È questa l'accusa lanciata ai banchieri da parte di Marco Amadori, segretario generale regionale dei bancari Fiba Cisl, nel commentare l'analisi congiunturale sul credito redatto dall'osservatorio economico e presentato a Bologna nel corso dell'esecutivo della categoria. Sul fronte degli sportelli bancari nella sola provincia di Bologna le chiusure sono state 54 (oggi vi è uno sportello bancario ogni 1326 abitanti), 21 a Modena (1516 abitanti per sportello), 16 a Parma (1286 abitanti per sportello) e Forlì-Cesena (uno sportello ogni 1200 abitanti), 15 a Rimini, che tuttavia rimane al secondo posto in Italia per numero di sportelli in base agli abitanti (uno ogni 1151 persone), poi, via via, tutte le altre province fino a Ferrara con sole quattro chiusure.
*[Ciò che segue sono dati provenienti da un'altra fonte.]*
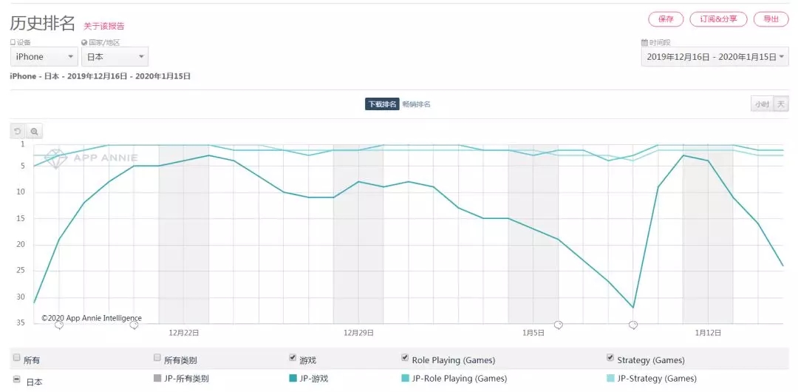This screenshot has height=392, width=798.
Task: Collapse the 日本 row minus icon
Action: point(16,379)
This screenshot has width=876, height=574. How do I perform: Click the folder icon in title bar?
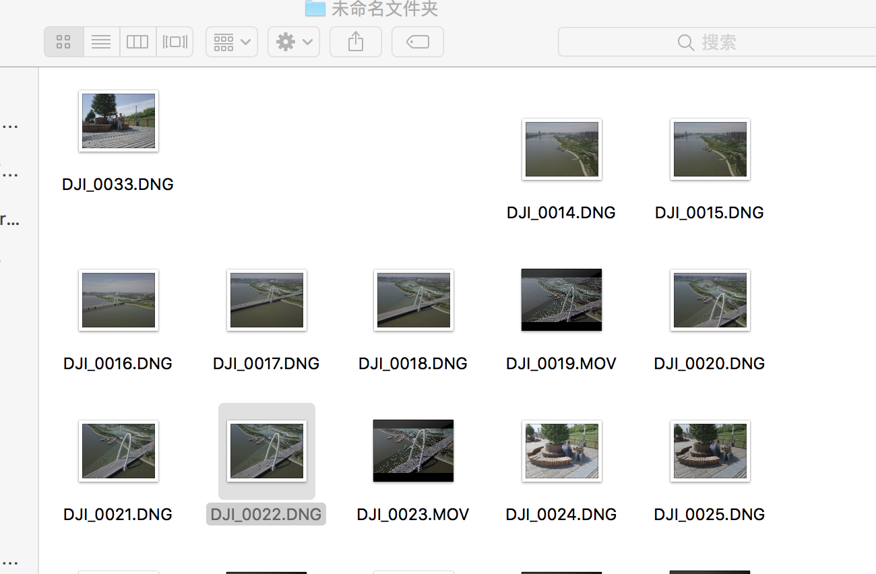click(x=315, y=8)
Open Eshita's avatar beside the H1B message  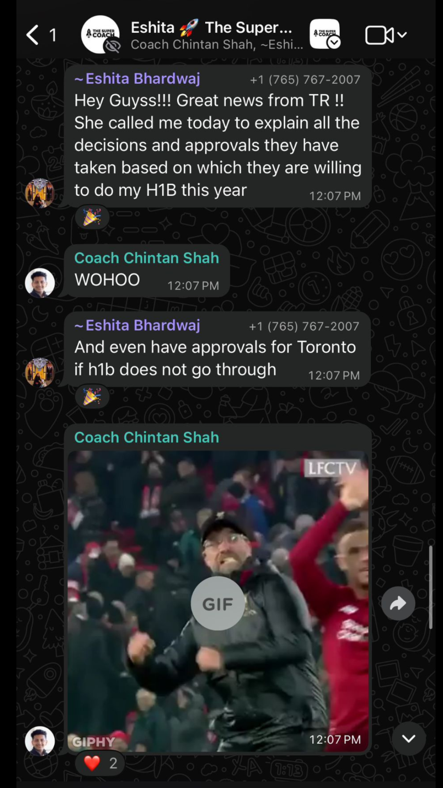coord(40,193)
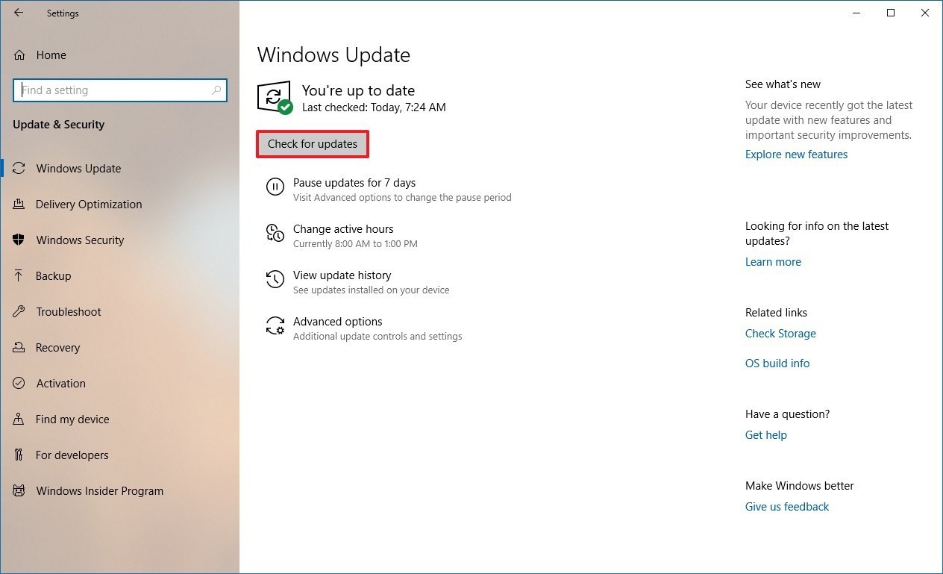Click the Give us feedback link

pyautogui.click(x=786, y=507)
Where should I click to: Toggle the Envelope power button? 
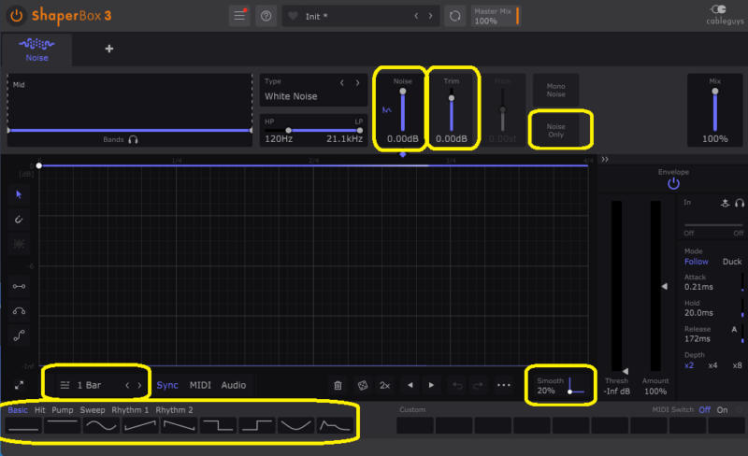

Nello stesso tempo gli istituti bancari, nella pressochè totalità delle province, hanno concesso meno prestiti dell'anno precedente (con una media regionale addirittura peggiore di quella nazionale: -5% in Emilia Romagna contro il -4,3% della media italiana) e raccolto depositi doppi rispetto alla media italiana, con i casi eclatanti di Parma (+10,8%), Forlì - Cesena (+8,3%) e Reggio Emilia (7,5%).
«Numeri - sottolinea il dirigente della Cisl - che non hanno impedito bilanci in rosso, imputabili principalmente a una cattiva gestione dei prestiti che a sua volta ha provocato sofferenze bancarie maggiori rispetto alla media del resto d'Italia: 3.156 euro per ogni emiliano-romagnolo contro i 2.480 euro di un italiano».
«In altri termini - rincara la dose Amadori - gli istituti di credito della regione si sono arroccati su strategie difensive ad oltranza, da un lato tagliando sportelli bancari e azzerando le assunzioni, dall'altro chiudendo i cordoni del credito a famiglie e imprese, senza però comprendere che gran parte dei limiti hanno un'origine interna, come peraltro ha sottolineato più volte la stessa Banca d'Italia».